В начале 1990-х годов все читали Довлатова. Взахлеб. Невозможно было оторваться. А умные молодые люди из вновь созданных издательств недоуменно разводили руками: «Ну разве можно считать человека классиком по записным книжкам?» Но Митьки уже рисовали свои рисунки и готовилось первое собрание сочинений.
Для себя я тогда определила, что сделал Довлатов. Он сделал фактом литературы самые простые, бытовушные вещи. Да, надо услышать, как алкаш говорит про шампанское: «Второй раз в жизни их пью… Он был с шампанским на «вы»… Надо услышать, заценить и не полениться записать. Не буду говорить о «Компромиссе». Для меня как профессионального журналиста это очень горькая книга, вывернувшая мою душу наизнанку и заставившая считать и пересчитывать свои личные компромиссы…
А вот записные книжки!
Это был 1996 год. Я попросила, чтобы мне в больницу принесли эти самые книжки. Мы ходили по длинному больничному коридору маленькой гурьбой, человека три-пять, читали по очереди — и смеялись до слез, до колик, до полного изнеможения. И это было лучше и полезнее любых медицинских препаратов и процедур.
С тех пор, как у меня появился Интернет, я заказываю книги в интернет-магазине «Оzон». Сначала пункт доставки располагался на Итальянской улице, рядом с Фонтанкой, потом однажды меня известили, что этот самый пункт переехал на улицу Рубинштейна. Не подозревая ничего плохого, я поехала получать свой очередной заказ.
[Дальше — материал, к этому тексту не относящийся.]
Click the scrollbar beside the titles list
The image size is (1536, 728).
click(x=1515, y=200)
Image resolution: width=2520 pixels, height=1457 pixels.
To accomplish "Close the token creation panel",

Памятная доска на ул. Рубинштейна |
Да! Мой пункт доставки «Оzона» располагается во дворе дома, где жил Сережа Довлатов… Постояла, покурила, посмотрела, прикинула… Нет, конечно, это возможно только сейчас, когда его нет. А с другой стороны, он есть — везде. Я слышу Довлатова в перепалке подвыпивших мужичков и в щебете совершенно иных, им невиданных девушек, и в каждом псе я узнаю замшевый носик Глаши… Куда Довлатов может уйти из этого города? Ни-ку-да.
…Иосиф Бродский умер мэтром, столпом отечественной литературы и нобелевским лауреатом. А Довлатов умер — Сережей. Для нашего поколения это, по счастью, неизменно.
…Иосиф Бродский умер мэтром, столпом отечественной литературы и нобелевским лауреатом. А Довлатов умер — Сережей. Для нашего поколения это, по счастью, неизменно.